Using market forces to improve global environment

Maximizing the market's ability to 'capture' the value of different environmental goods.

Mainstream economists advocate the conservation of environmental resources by effectively privitizing access. Tradable permits for sulfur emissions from power plants promise to limit total emissions at minimum total cost to electric unitilites. Systems of market-based permits would limit global emissions of greenhouse gases.

Counter Claim:
1. There is no evidence that the market system can cope with the extraordinary tensions to result from the acceleration of demography and environmental degradation. Most marketing feelers are focused on the wealthy top billion and their signals are depressed by the current recession. The market is therefore mostly blind to the opportunity of billions of consumers aspiring to a better quality of life.

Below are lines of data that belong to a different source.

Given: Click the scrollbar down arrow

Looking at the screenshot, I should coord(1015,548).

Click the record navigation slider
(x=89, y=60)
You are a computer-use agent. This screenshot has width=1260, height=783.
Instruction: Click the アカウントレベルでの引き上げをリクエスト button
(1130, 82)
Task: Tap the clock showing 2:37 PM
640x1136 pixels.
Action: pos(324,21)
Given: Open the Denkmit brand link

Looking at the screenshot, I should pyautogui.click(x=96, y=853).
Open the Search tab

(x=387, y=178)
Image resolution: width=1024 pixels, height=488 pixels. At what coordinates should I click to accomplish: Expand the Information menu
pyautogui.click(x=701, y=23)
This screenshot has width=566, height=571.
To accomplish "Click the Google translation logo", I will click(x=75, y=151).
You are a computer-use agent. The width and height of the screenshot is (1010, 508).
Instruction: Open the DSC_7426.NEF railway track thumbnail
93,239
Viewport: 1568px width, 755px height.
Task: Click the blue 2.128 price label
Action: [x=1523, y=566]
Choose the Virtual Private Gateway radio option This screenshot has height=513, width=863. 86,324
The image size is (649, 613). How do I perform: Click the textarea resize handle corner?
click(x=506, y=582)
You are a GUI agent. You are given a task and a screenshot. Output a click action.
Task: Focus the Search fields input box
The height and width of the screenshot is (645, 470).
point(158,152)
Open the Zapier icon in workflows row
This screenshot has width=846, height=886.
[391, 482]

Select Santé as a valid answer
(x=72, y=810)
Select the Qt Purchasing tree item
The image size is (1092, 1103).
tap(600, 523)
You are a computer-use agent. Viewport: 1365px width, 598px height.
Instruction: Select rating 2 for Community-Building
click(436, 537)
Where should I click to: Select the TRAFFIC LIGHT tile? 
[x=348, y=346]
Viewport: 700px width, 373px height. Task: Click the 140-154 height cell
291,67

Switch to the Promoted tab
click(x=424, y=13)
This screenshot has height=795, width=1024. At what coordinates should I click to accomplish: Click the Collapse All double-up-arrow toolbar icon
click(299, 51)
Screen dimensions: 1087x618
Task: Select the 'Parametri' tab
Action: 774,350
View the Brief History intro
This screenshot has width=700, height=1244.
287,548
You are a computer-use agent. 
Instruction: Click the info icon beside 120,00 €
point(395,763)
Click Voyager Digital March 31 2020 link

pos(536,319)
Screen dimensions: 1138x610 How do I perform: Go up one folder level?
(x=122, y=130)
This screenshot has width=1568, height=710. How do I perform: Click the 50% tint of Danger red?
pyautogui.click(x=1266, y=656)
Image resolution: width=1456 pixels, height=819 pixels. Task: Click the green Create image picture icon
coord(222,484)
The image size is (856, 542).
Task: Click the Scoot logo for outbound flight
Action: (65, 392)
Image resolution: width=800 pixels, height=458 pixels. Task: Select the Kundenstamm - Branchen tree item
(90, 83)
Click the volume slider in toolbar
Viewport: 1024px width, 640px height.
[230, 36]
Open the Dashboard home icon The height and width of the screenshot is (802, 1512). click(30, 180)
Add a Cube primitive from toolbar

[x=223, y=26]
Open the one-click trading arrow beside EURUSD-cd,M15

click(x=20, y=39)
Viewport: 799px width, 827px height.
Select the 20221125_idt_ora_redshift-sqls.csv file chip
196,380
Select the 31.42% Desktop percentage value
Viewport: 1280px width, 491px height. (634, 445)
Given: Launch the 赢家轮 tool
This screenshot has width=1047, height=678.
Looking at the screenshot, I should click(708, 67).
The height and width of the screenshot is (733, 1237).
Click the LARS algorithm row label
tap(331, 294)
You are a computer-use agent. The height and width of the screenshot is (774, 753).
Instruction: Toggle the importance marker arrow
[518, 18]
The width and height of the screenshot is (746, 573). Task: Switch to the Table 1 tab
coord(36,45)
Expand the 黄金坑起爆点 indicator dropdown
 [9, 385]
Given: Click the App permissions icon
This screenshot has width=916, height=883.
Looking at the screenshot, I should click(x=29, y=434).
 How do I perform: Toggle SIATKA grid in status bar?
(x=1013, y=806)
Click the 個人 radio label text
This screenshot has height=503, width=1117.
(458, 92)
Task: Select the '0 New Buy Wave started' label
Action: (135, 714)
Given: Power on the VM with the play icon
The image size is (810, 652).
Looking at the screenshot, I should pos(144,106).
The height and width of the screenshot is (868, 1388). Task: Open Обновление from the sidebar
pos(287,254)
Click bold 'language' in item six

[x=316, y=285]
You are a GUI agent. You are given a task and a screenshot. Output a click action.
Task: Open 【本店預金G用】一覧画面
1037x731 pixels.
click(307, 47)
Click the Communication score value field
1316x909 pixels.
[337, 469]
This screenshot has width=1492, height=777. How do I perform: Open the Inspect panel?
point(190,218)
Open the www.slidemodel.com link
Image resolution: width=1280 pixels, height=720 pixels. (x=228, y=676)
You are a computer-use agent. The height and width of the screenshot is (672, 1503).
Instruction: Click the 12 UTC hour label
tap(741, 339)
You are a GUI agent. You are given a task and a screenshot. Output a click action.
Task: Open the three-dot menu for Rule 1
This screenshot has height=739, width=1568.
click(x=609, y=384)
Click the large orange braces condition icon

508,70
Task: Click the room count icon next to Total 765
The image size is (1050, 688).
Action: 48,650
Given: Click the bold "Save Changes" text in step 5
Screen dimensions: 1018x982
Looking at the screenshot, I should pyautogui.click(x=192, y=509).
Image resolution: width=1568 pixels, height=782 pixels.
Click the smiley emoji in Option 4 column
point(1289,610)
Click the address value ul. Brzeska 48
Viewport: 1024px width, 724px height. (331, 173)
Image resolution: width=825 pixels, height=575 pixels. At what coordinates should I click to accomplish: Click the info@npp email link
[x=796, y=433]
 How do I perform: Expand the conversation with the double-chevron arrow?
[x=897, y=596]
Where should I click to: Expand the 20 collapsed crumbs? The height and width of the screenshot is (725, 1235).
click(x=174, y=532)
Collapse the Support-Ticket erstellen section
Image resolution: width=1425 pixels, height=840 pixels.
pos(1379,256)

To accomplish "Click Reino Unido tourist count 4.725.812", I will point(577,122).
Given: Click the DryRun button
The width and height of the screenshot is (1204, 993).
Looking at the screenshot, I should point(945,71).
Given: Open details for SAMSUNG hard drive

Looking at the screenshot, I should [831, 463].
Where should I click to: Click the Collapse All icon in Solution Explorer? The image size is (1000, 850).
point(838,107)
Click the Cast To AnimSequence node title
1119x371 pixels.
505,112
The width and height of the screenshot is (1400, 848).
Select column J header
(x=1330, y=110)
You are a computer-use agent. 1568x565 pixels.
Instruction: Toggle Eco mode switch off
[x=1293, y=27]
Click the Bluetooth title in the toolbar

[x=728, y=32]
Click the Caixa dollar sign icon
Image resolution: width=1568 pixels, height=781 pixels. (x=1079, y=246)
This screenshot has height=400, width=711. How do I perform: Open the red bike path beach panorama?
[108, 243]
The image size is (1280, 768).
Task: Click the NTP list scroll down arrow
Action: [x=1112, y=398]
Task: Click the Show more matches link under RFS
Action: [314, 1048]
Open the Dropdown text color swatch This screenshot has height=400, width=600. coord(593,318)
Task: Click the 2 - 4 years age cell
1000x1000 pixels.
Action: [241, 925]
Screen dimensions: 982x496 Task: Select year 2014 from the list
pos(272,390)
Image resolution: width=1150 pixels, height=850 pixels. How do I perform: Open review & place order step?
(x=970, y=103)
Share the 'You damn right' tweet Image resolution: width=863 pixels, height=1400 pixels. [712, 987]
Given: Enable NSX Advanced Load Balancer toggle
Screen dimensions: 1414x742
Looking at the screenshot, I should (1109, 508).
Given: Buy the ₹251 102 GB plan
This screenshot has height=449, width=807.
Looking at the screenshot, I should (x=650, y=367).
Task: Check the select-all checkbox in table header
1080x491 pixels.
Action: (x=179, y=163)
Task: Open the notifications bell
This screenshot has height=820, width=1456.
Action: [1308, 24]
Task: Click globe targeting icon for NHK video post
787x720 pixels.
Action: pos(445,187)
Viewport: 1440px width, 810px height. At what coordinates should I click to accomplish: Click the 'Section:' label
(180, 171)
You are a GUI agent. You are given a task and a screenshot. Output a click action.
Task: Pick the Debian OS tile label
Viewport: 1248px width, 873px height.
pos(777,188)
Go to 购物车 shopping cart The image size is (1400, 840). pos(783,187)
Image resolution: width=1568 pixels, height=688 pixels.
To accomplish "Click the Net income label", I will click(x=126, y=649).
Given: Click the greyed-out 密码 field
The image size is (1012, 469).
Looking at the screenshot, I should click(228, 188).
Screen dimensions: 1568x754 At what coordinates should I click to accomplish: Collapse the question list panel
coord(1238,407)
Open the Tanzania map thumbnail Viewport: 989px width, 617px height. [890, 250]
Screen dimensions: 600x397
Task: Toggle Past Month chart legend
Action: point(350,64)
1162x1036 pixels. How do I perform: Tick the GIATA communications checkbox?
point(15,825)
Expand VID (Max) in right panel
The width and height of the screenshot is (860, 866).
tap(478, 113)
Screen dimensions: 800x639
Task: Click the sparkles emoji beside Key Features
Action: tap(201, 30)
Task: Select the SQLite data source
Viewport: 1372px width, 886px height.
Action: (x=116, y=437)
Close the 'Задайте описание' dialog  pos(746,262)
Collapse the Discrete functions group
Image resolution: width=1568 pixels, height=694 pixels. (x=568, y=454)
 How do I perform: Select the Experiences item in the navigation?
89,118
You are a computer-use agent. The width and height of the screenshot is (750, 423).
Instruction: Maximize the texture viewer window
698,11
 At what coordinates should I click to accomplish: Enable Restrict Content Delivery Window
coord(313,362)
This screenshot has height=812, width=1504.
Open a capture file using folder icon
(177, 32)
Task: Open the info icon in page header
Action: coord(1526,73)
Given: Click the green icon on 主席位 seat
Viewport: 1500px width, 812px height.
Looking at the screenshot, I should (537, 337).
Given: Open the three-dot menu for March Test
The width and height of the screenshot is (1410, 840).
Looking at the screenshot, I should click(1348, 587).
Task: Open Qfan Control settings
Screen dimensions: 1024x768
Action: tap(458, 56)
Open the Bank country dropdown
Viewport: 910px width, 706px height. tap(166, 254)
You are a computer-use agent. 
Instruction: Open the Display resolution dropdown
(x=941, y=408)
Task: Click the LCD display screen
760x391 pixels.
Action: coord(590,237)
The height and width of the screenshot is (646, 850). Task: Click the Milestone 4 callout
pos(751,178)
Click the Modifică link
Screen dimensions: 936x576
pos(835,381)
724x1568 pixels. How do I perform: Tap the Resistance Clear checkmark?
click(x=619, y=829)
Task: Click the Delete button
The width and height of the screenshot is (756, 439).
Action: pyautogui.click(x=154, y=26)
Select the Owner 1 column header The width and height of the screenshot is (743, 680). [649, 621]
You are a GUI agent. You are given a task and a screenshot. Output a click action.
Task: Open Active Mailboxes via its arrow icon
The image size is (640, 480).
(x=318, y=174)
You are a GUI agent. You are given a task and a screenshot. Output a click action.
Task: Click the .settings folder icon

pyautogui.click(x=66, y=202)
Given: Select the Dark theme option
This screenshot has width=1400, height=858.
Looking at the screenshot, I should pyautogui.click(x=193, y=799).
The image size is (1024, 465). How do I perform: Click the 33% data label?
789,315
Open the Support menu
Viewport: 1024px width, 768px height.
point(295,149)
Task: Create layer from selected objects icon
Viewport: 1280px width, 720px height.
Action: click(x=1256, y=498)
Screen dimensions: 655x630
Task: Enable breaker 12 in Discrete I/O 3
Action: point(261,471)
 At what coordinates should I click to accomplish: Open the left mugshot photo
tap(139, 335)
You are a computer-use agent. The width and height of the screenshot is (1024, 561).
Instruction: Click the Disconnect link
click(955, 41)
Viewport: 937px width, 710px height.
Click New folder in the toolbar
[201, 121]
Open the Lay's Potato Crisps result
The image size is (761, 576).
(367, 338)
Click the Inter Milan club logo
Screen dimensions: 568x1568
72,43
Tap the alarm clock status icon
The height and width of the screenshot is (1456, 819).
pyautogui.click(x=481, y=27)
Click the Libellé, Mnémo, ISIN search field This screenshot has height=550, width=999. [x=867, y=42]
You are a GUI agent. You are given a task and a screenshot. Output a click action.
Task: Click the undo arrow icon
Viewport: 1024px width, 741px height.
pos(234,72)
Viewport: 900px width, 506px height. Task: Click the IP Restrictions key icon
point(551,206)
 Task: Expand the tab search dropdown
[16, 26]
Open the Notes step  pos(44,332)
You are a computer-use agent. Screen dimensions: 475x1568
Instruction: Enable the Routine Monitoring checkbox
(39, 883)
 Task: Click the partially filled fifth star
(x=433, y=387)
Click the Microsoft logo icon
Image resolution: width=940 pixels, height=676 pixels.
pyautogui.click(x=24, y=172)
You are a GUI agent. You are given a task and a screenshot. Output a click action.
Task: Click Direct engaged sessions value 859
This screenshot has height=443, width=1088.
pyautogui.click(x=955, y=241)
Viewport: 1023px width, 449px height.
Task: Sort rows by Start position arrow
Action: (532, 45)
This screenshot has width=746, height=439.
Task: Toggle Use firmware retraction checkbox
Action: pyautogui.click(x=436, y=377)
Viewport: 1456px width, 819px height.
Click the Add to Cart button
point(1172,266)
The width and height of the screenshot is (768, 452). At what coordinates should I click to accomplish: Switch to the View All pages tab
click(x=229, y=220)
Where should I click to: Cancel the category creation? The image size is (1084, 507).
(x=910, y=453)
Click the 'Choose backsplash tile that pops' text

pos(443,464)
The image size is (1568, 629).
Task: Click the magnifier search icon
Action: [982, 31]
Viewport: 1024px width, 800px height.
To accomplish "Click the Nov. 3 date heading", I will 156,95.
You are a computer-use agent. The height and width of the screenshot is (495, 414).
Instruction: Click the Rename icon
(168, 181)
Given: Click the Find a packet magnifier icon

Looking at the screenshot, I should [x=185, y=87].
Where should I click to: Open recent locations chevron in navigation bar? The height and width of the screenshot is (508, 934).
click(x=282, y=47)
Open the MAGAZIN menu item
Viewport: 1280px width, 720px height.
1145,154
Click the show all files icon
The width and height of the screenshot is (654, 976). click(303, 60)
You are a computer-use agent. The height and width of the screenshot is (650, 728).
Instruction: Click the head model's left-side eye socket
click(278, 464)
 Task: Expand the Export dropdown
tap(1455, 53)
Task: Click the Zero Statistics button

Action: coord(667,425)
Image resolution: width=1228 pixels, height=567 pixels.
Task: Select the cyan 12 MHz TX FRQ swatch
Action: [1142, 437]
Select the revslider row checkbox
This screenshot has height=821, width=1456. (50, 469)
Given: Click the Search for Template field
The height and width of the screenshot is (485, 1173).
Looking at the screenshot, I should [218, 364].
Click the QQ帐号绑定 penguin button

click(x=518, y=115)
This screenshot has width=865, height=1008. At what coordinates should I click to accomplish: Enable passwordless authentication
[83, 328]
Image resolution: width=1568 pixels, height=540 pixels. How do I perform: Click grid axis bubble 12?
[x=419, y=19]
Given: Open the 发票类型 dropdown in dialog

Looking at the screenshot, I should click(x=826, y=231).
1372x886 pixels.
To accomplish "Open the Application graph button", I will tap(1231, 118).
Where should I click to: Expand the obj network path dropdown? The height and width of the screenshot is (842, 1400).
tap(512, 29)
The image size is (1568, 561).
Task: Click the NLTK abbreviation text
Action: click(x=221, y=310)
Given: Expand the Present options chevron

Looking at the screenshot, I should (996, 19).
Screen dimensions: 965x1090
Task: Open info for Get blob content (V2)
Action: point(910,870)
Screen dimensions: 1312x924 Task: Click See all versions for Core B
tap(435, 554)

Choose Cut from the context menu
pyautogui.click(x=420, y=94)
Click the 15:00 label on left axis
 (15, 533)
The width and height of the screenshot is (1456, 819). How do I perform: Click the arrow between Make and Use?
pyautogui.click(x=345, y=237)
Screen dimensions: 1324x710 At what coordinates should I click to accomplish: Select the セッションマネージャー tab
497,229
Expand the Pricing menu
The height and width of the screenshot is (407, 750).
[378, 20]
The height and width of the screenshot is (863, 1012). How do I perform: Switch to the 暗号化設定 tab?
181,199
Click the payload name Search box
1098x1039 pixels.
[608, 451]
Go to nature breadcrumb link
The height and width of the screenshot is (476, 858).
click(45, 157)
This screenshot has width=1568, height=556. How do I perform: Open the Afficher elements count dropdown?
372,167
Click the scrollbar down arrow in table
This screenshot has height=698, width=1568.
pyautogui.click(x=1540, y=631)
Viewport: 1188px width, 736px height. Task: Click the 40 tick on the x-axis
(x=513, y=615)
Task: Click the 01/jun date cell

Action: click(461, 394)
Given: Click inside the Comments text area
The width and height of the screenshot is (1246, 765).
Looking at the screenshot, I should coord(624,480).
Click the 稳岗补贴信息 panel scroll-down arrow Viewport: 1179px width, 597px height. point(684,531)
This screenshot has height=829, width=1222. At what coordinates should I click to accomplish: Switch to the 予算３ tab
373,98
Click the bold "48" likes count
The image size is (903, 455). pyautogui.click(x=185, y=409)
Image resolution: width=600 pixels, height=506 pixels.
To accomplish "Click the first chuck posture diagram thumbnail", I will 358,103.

Business is doing little to develop the goods and services which would ensure a sustainable consumption by the majority of the world's people.

2. It is breathtaking nonsense to claim that so called "market mechanisms" are effective in achieving environmental progress than "command and "control" legislation or effective economic instruments (taxes and subsidies). The unregulated operation of the green market is the single most important cause of environmental degradation, human exploitation and voracious depletion of resources in less developed countries. The new science of "life cycle analysis" (whose leading practitioners are in the petrochemical and chemical industries) finds it more convenient to consider the environmental impacts of physical and material inputs and outputs from a manufacturing process than to assess the impact of raw material procurement on biodiversity, the rights of indigenous peoples and the sustainability of resources. No surprise then that ecolabelling enthusiasts, for example, frequently claim a life cycle approach while carefully skirting around those issues which might be considered unpalatable to industry.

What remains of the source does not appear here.